StarPEG/heparin-hydrogel based in vivo engineering of stable bizonal cartilage with a calcified bottom layer

• Verfasst von: Kunisch, Elke [VerfasserIn]
• Verfasst von: Knauf, Anne-Kathrin [VerfasserIn]
• Verfasst von: Hesse, Eliane [VerfasserIn]
• Verfasst von: Bothe, Friederike [VerfasserIn]
• Verfasst von: Diederichs, Solvig [VerfasserIn]
• Verfasst von: Richter, Wiltrud [VerfasserIn]
• Titel: StarPEG/heparin-hydrogel based in vivo engineering of stable bizonal cartilage with a calcified bottom layer
• Verf.angabe: Elke Kunisch, Anne-Kathrin Knauf, Eliane Hesse, Uwe Freudenberg, Carsten Werner, Friederike Bothe, Solvig Diederichs, and Wiltrud Richter
• Jahr: 2019
• Jahr des Originals: 2018
• Fussnoten: Published 30 October 2018 ; Gesehen am 31.07.2019
• Titel Quelle: Enthalten in: Biofabrication
• Ort Quelle: Bristol : IOP Publ., 2009
• Jahr Quelle: 2019
• Band/Heft Quelle: 11(2019,1) Artikel-Nummer 015001, ? Seiten
• ISSN Quelle: 1758-5090
• DOI: doi:10.1088/1758-5090/aae75a
• Datenträger: Online-Ressource
• Sprache: eng
• K10plus-PPN: 1670325660

Abstract

Repaired cartilage tissue lacks the typical zonal structure of healthy native cartilage needed for appropriate function.
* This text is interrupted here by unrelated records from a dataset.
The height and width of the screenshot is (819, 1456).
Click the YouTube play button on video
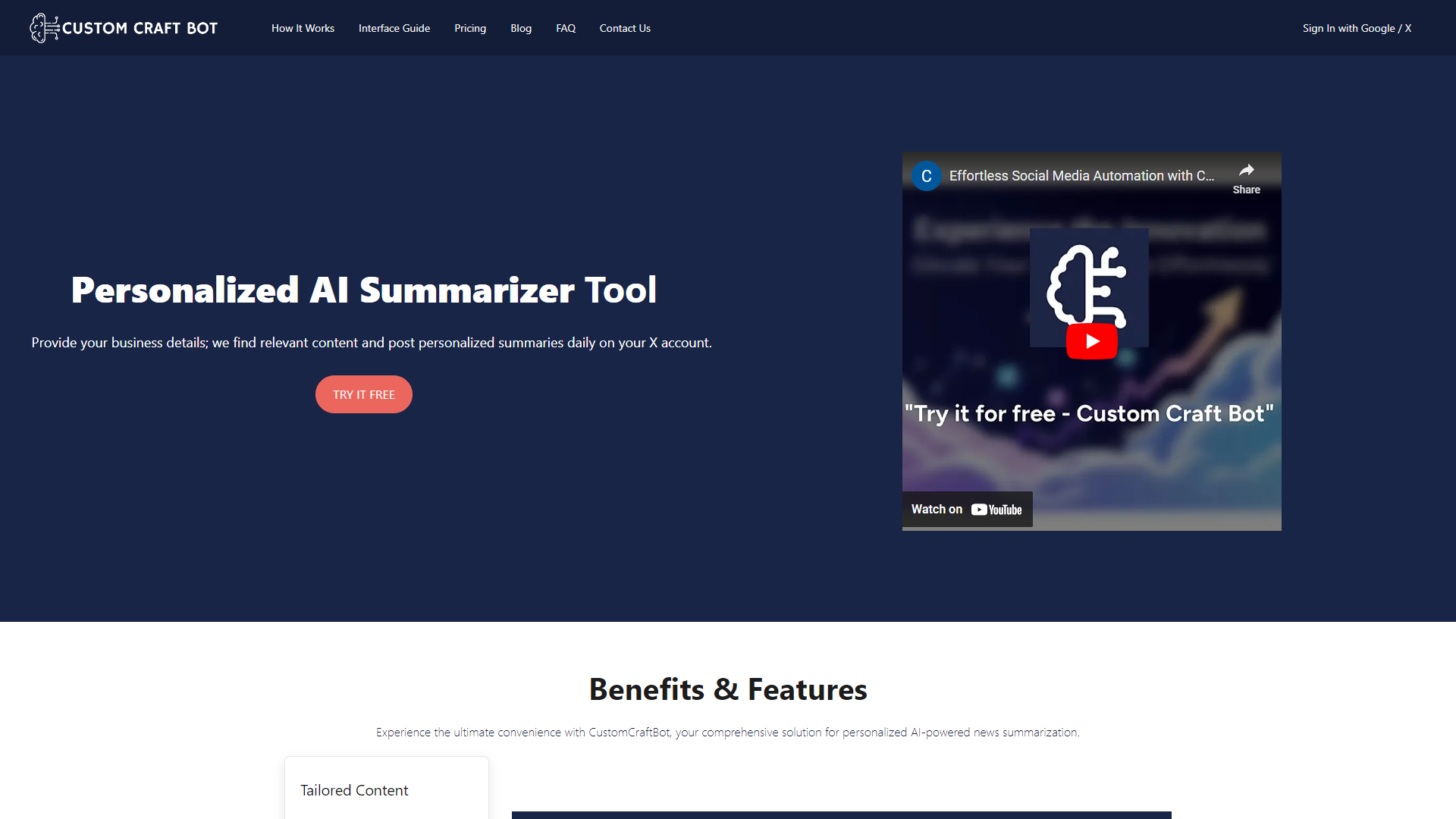click(1091, 341)
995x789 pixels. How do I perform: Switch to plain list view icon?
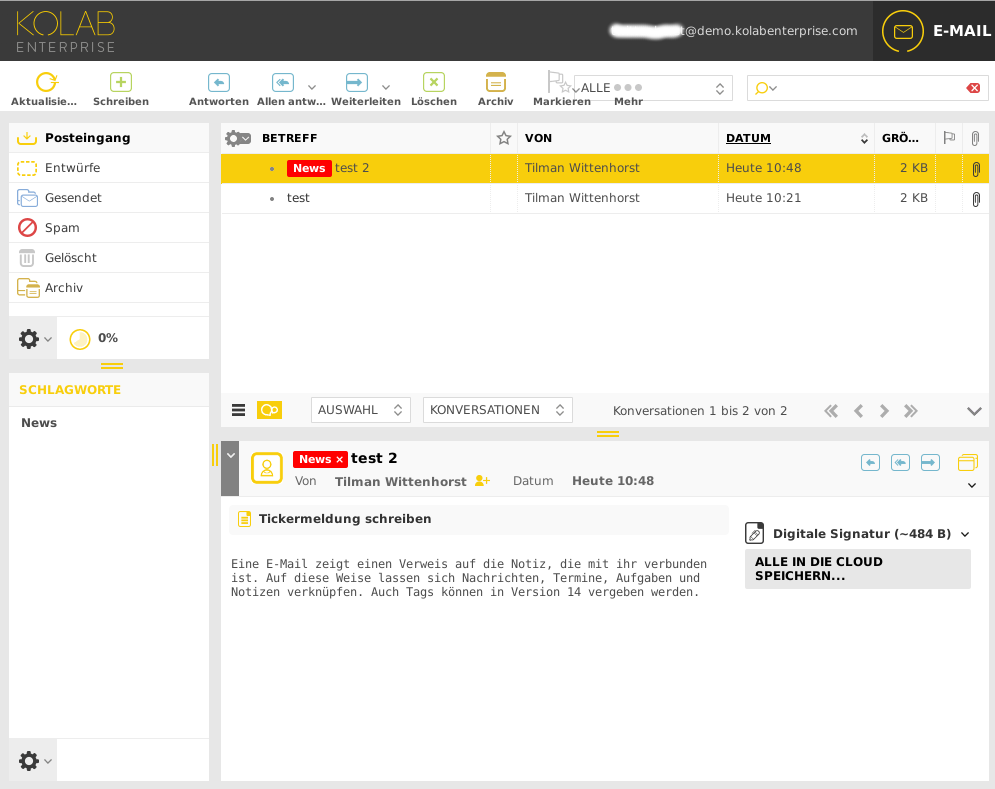238,410
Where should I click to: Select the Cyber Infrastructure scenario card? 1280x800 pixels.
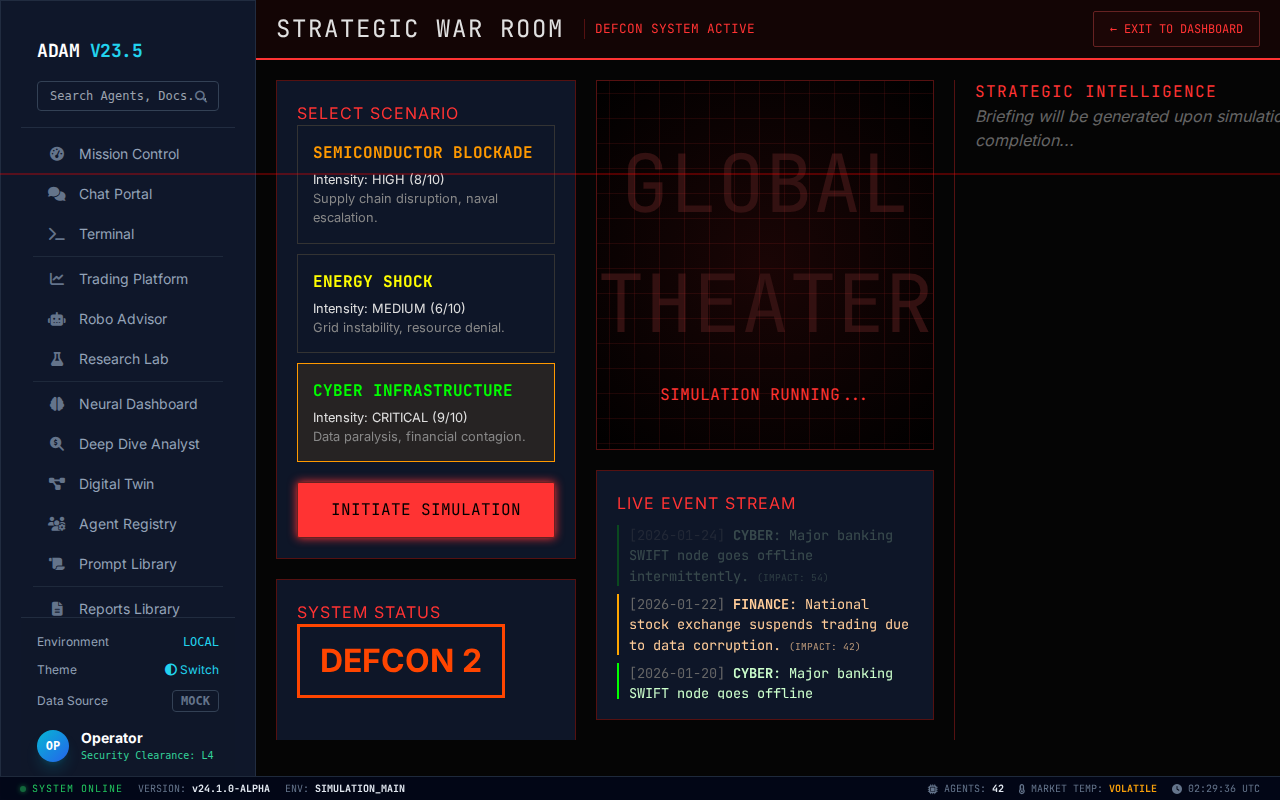425,412
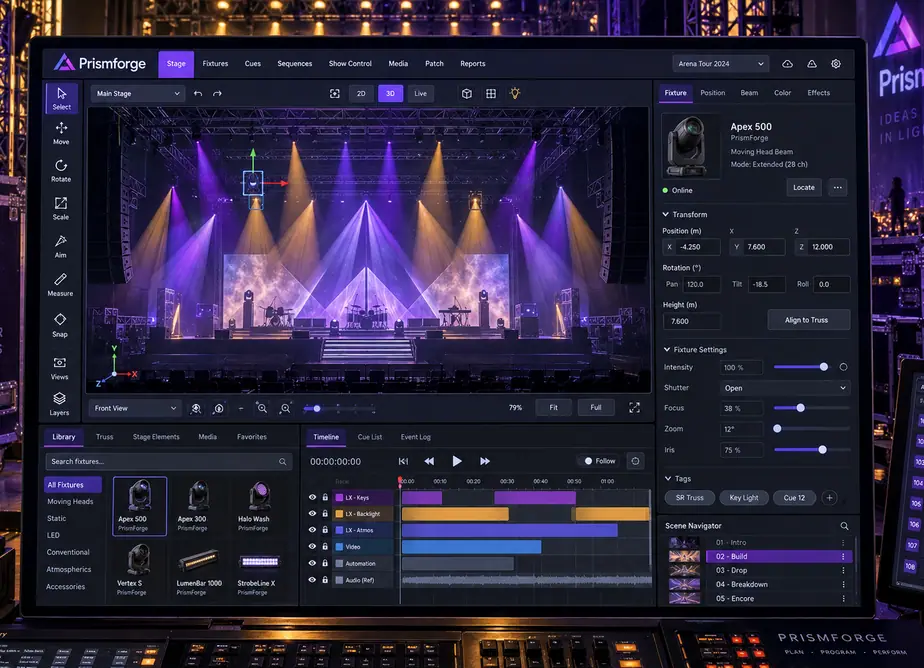Open the Main Stage dropdown
Viewport: 924px width, 668px height.
137,94
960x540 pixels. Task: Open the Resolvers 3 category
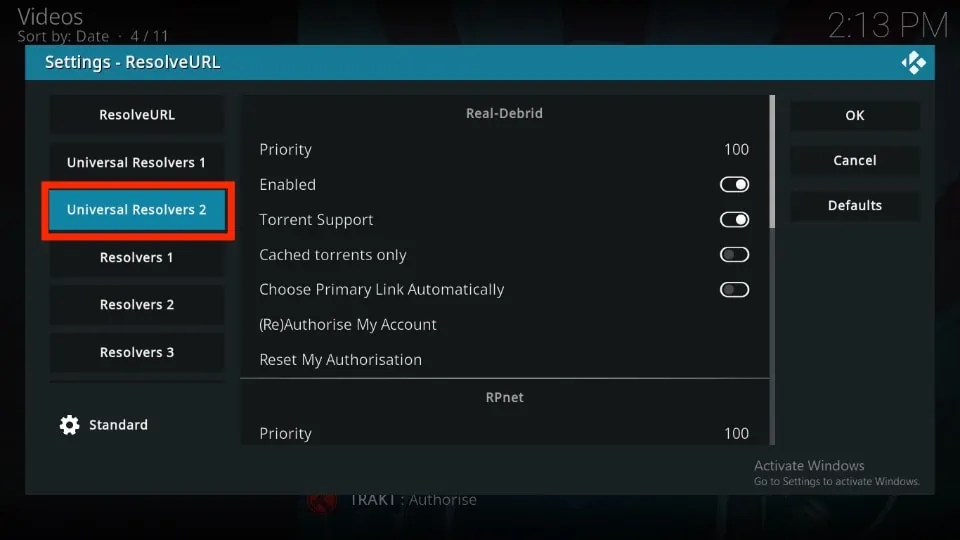pyautogui.click(x=137, y=352)
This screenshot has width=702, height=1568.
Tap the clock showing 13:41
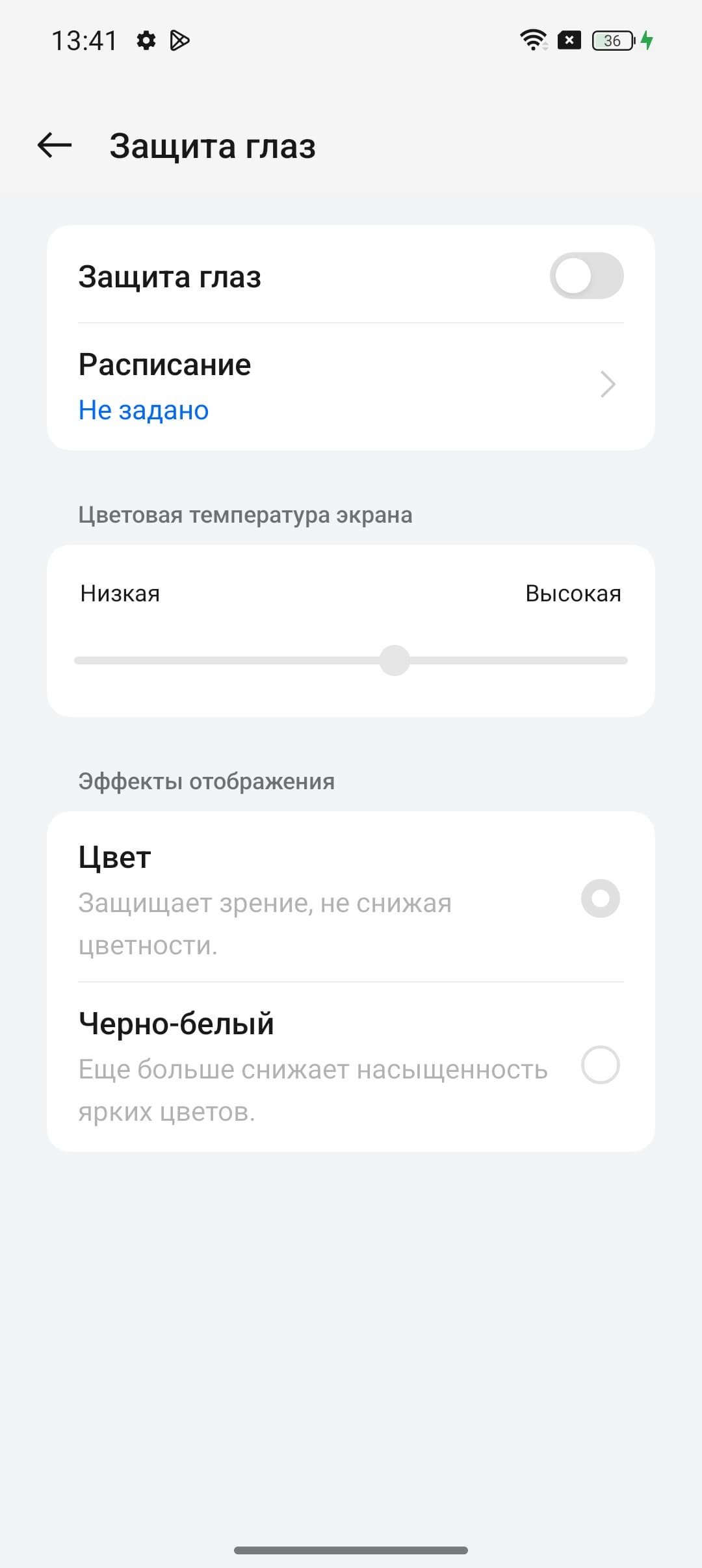pyautogui.click(x=84, y=40)
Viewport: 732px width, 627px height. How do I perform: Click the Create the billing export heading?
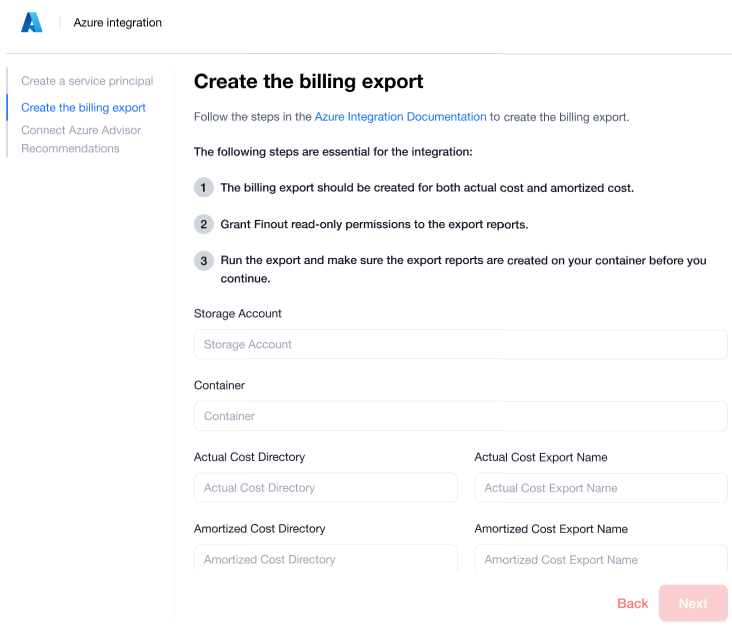coord(308,82)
Current grafts for treatment of full thickness cartilage defects focus primarily on a nonzonal design and this may be a reason why inferior nonzonal regeneration tissue developed in vivo. No biomaterial-based solutions have been developed so far to induce a proper zonal architecture into a non-mineralized and a calcified cartilage layer. The objective was to grow bizonal cartilage with a calcified cartilage bottom zone wherein main tissue development is occurring in vivo. We hypothesized that starPEG/heparin-hydrogel owing to the glycosaminoglycan heparin contained as a building-block would prevent mineralization of the upper cartilage zone and be beneficial in inhibiting long-term progression of calcified cartilage into bone. MSCs were pre-cultured as self-assembling non-mineralized cell discs before a chondrocyte-seeded fibrin- or starPEG/heparin-hydrogel layer was cast on top directly before ectopic implantation. Bizonal cartilage with a calcified bottom-layer developed in vivo showing stronger mineralization compared to in vitro samples, but the hydrogel strongly determined outcome. Zonal fibrin-constructs lost volume and allowed non-organized expansion of collagen type X, ALP-activity and mineralization from the bottom-layer into upper regions, whereas zonal starPEG/heparin-constructs were of stable architecture. While non-zonal MSCs-derived discs formed bone over 12 weeks, the starPEG/heparin-chondrocyte layer prevented further progression of calcified cartilage into bone tissue. Conclusively, starPEG/heparin-hydrogel-controlled and cell-type mediated spatiotemporal regulation allowed in vivo growth of bizonal cartilage with a stable calcified cartilage layer. Altogether our work is an important milestone encouraging direct in vivo growth of organized cartilage after biofabrication.